Cette doctrine propose une interprétation à mes yeux défectueuse, parmi d’autres également discutables (mais quand même moins), du témoignage du Nouveau Testament. Je ne crois pas que ce soit la meilleure possible, tout en admettant qu’on puisse en juger autrement et y tenir. Je fais mien ce qu’en écrivait un humaniste du XVIe siècle, Castellion, ancêtre du protestantisme libéral, qui n’estimait guère cette doctrine : « Si je pouvais [la] défendre, je le ferais. Mais je dois confesser franchement que je ne puis. Si quelqu’un le peut, je l’approuverai de le faire […] Si certains possèdent un esprit assez aigu pour saisir ce que moi et ceux qui me ressemblent ne saisissons pas, tant mieux, je n’en suis pas jaloux. »
On ne doit ni rendre obligatoire la doctrine trinitaire ni l’exclure (ce serait tomber dans une intolérance et une rigidité dogmatique à rebours de celles d’une certaine orthodoxie, mais de même nature). Je n’en demande pas la suppression, je souhaite seulement qu’on accepte aussi d’autres options.
Je respecte, même si je pense qu’ils ont tort, ceux qui voient dans la Trinité une expression ou interprétation convenable du message du Nouveau Testament.
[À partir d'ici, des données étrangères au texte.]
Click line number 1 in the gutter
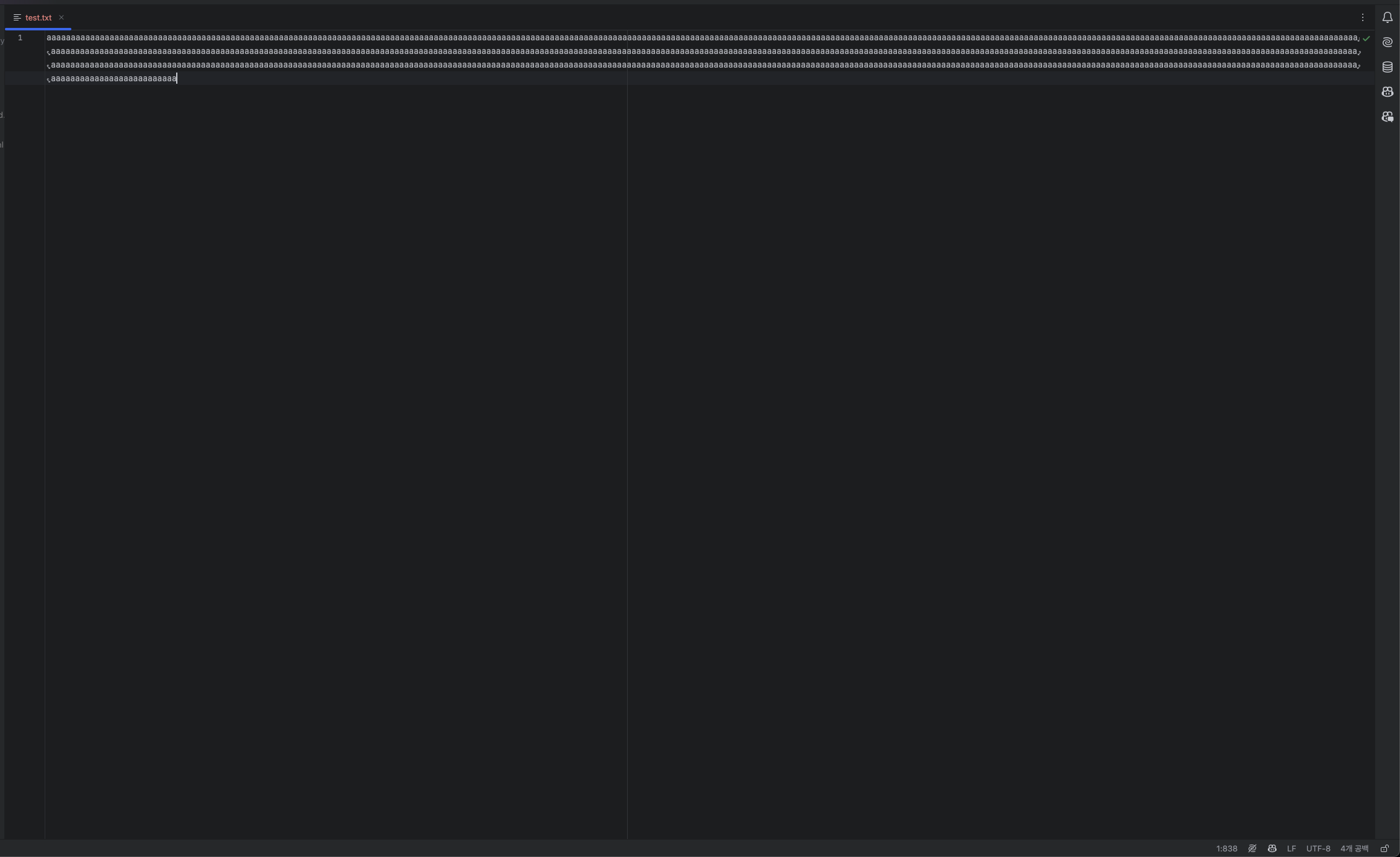Viewport: 1400px width, 857px height. click(x=20, y=38)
En revanche, parler du « Dieu trinitaire » ou de « Dieu Père Fils et Esprit » me paraît une grave erreur. On touche là à l’inacceptable. En effet, on identifie une formulation ecclésiastique et une définition théologique avec la révélation divine. On confond l’être de Dieu avec notre discours sur Dieu, ce qui fait de ce discours une idole. Aucune doctrine ne doit prétendre « enclore » Dieu. Il serait si simple et si juste de parler tout simplement du « Dieu de Jésus ».
À l’assemblée générale de ma paroisse, lors du vote pour l’Église Protestante Unie, je me suis abstenu. Avec regret et tristesse, car l’union entre luthériens et réformés me paraît une excellente chose. Malheureusement, le texte qui nous était présenté contenait une allusion, à mes yeux équivoque, à la Trinité ; de plus, mais c’est une autre histoire, il insistait sur la soumission non pas à Dieu, mais aux autorités ecclésiastiques, ce qui m’a inquiété. Si dans les textes à venir de l’Église Protestante Unie, il est question du « Dieu trinitaire » ou du « Dieu Père Fils et Esprit » ou encore du « Dieu triun », je n’y adhérerai pas ou j’en sortirai. Pour la première fois de ma vie, je serai « hors Église » – mais pas hors communauté croyante.